RAW DATA: Begin
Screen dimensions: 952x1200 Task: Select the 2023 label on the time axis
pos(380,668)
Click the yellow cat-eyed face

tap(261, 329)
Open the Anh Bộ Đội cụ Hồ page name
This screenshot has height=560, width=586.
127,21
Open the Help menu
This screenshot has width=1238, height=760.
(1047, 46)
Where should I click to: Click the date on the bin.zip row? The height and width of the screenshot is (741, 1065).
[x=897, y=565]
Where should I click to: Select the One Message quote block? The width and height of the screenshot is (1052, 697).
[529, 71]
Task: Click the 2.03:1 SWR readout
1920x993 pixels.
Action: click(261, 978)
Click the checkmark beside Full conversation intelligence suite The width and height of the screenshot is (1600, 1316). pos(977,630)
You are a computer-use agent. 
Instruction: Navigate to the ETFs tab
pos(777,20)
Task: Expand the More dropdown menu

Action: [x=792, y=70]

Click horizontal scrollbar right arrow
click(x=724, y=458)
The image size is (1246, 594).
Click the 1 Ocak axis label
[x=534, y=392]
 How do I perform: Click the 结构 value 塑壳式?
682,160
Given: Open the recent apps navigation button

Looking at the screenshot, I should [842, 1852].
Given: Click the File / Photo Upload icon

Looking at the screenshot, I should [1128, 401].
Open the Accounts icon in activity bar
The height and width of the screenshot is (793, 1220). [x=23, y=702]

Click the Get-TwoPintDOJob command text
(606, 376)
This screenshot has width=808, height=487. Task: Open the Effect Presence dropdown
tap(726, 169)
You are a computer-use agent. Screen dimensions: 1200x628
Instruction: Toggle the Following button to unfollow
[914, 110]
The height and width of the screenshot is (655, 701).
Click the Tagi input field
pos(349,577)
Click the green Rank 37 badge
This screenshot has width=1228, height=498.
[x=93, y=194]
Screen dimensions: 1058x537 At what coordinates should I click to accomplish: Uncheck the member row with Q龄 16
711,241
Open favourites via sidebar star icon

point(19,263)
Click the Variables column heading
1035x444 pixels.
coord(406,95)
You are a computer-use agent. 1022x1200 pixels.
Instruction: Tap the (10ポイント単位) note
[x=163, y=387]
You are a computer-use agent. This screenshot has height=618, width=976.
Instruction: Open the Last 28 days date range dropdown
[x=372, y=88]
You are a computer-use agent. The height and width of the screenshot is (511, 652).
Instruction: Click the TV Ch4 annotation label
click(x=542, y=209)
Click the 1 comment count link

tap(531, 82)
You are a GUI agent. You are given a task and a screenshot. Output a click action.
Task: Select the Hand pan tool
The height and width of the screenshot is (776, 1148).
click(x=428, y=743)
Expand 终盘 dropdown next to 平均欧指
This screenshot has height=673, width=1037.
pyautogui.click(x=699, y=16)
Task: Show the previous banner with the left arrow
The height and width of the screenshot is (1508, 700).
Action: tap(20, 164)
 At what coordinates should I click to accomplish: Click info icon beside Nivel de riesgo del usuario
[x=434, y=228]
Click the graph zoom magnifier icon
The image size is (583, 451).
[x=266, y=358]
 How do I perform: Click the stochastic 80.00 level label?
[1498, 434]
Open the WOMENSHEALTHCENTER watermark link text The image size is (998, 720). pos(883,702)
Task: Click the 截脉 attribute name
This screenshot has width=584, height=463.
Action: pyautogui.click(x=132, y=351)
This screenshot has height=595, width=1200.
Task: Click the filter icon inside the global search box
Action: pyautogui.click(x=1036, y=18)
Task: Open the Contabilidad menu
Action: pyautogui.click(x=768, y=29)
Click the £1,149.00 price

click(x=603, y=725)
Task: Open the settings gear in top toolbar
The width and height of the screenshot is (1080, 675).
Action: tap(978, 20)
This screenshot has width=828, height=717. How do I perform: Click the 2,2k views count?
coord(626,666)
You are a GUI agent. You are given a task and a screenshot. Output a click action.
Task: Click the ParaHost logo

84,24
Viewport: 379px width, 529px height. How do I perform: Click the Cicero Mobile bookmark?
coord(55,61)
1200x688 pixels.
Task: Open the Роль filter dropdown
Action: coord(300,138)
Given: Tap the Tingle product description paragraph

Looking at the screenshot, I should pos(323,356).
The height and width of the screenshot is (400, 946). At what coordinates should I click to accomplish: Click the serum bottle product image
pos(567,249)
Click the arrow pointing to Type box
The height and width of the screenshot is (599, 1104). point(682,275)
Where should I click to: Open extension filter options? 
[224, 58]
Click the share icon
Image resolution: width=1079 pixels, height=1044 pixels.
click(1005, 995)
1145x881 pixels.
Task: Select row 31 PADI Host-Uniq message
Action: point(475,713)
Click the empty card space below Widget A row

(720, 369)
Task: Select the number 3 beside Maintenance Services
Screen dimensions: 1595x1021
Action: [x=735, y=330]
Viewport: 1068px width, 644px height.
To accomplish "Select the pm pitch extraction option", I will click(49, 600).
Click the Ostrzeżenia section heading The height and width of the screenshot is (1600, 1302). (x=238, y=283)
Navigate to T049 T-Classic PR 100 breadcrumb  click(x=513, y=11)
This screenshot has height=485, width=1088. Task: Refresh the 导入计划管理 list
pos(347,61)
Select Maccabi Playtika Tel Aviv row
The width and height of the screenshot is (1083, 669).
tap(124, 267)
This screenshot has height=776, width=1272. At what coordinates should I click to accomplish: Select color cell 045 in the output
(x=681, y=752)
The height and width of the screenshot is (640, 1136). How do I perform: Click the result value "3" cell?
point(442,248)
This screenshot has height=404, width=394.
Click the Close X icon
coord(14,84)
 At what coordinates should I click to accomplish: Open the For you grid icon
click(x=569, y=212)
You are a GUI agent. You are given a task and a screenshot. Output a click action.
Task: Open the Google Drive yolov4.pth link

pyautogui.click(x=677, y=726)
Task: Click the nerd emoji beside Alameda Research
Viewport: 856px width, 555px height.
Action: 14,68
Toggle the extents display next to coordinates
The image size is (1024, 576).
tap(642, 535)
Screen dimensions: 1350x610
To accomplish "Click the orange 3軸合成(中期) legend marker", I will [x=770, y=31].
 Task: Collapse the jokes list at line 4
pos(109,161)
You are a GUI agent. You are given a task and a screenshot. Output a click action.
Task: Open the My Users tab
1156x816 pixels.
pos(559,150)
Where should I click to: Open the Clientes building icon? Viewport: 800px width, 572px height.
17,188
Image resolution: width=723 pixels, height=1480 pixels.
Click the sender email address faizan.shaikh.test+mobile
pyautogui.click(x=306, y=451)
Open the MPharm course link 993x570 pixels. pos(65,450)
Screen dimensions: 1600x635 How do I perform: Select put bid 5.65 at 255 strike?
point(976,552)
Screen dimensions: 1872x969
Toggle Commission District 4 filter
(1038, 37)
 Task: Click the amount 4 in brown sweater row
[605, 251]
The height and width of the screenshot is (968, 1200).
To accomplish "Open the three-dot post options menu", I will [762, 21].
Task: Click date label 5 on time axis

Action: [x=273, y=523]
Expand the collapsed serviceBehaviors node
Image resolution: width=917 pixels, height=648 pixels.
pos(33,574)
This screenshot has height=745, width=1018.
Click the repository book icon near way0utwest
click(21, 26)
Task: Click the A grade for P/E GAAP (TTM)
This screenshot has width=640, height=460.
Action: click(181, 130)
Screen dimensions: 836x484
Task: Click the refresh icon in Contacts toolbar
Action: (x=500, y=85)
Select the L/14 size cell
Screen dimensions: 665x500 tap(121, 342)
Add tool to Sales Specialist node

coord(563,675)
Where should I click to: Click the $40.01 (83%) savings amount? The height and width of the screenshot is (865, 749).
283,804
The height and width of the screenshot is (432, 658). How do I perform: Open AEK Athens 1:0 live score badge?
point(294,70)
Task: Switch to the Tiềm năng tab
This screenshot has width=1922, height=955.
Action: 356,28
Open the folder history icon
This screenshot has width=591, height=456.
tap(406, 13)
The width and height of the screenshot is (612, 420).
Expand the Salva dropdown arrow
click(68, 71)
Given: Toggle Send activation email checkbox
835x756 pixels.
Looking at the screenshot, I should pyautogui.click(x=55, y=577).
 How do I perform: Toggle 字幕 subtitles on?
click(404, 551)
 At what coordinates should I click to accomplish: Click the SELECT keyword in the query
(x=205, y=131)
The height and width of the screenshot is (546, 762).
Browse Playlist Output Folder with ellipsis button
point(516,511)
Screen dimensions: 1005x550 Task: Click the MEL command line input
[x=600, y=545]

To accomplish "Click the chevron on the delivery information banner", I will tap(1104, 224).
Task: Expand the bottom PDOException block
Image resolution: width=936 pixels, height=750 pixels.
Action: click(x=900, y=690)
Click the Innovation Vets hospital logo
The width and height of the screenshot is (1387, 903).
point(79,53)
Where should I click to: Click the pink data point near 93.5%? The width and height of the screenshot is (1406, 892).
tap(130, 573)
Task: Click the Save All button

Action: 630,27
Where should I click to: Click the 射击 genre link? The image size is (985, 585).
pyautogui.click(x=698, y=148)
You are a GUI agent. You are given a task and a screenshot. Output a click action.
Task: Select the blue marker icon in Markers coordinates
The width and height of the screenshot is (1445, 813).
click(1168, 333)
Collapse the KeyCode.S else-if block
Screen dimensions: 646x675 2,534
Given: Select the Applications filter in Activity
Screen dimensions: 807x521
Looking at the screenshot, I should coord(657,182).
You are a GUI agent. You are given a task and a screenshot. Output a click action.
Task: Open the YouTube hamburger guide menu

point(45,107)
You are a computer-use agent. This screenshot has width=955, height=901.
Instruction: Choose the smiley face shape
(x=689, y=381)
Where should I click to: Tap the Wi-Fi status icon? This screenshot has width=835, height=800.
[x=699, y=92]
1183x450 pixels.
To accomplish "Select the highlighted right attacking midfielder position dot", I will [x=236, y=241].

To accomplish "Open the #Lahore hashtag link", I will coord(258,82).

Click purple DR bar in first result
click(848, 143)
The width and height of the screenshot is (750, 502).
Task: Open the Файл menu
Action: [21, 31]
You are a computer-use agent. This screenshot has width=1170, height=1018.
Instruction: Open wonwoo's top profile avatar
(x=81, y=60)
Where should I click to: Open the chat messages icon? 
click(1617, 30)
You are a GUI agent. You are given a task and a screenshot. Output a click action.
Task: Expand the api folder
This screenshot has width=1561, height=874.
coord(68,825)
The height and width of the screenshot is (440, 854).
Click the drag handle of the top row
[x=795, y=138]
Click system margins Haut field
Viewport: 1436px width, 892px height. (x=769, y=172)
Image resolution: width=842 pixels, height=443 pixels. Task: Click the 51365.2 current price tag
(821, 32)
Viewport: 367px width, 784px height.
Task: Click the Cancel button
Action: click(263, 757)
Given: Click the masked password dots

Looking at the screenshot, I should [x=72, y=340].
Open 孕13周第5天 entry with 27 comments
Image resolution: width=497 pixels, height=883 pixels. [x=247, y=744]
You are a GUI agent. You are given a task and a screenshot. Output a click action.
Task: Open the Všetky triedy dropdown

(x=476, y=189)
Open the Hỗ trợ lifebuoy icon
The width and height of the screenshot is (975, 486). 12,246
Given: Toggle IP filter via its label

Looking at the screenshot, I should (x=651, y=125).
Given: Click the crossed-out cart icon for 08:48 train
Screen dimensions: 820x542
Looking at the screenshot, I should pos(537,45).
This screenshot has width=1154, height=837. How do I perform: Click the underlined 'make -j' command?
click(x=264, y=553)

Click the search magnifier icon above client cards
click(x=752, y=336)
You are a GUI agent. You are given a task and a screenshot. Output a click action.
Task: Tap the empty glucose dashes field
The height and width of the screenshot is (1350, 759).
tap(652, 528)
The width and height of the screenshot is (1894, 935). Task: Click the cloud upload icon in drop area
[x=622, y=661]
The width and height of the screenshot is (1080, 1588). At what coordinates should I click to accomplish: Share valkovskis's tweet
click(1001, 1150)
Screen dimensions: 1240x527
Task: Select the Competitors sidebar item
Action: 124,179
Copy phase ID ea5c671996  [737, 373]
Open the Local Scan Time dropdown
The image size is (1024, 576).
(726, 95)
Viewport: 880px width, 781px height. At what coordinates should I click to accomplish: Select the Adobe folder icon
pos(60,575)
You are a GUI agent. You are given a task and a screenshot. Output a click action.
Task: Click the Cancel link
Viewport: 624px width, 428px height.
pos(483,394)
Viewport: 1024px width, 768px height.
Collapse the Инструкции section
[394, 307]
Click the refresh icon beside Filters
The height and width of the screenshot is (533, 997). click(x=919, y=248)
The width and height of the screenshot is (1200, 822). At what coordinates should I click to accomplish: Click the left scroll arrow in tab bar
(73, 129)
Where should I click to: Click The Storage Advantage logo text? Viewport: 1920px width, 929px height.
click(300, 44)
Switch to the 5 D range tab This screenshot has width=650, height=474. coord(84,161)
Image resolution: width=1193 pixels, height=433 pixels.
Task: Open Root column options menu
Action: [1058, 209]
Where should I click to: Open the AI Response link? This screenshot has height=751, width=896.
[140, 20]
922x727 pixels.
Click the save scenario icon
RAW DATA: End
YOUR GOAL: Within the material above, transcribe exactly the lines that run from the line holding "This screenshot has width=828, height=717." through the line holding "Navigate to T049".

ANSWER TO THIS PROBLEM:
This screenshot has width=828, height=717. How do I perform: Click the 2,2k views count?
coord(626,666)
You are a GUI agent. You are given a task and a screenshot. Output a click action.
Task: Click the ParaHost logo

84,24
Viewport: 379px width, 529px height. How do I perform: Click the Cicero Mobile bookmark?
coord(55,61)
1200x688 pixels.
Task: Open the Роль filter dropdown
Action: coord(300,138)
Given: Tap the Tingle product description paragraph

Looking at the screenshot, I should pos(323,356).
The height and width of the screenshot is (400, 946). At what coordinates should I click to accomplish: Click the serum bottle product image
pos(567,249)
Click the arrow pointing to Type box
The height and width of the screenshot is (599, 1104). point(682,275)
Where should I click to: Open extension filter options? 
[224, 58]
Click the share icon
Image resolution: width=1079 pixels, height=1044 pixels.
click(1005, 995)
1145x881 pixels.
Task: Select row 31 PADI Host-Uniq message
Action: point(475,713)
Click the empty card space below Widget A row

(720, 369)
Task: Select the number 3 beside Maintenance Services
Screen dimensions: 1595x1021
Action: [x=735, y=330]
Viewport: 1068px width, 644px height.
To accomplish "Select the pm pitch extraction option", I will click(49, 600).
Click the Ostrzeżenia section heading The height and width of the screenshot is (1600, 1302). (x=238, y=283)
Navigate to T049 T-Classic PR 100 breadcrumb  click(x=513, y=11)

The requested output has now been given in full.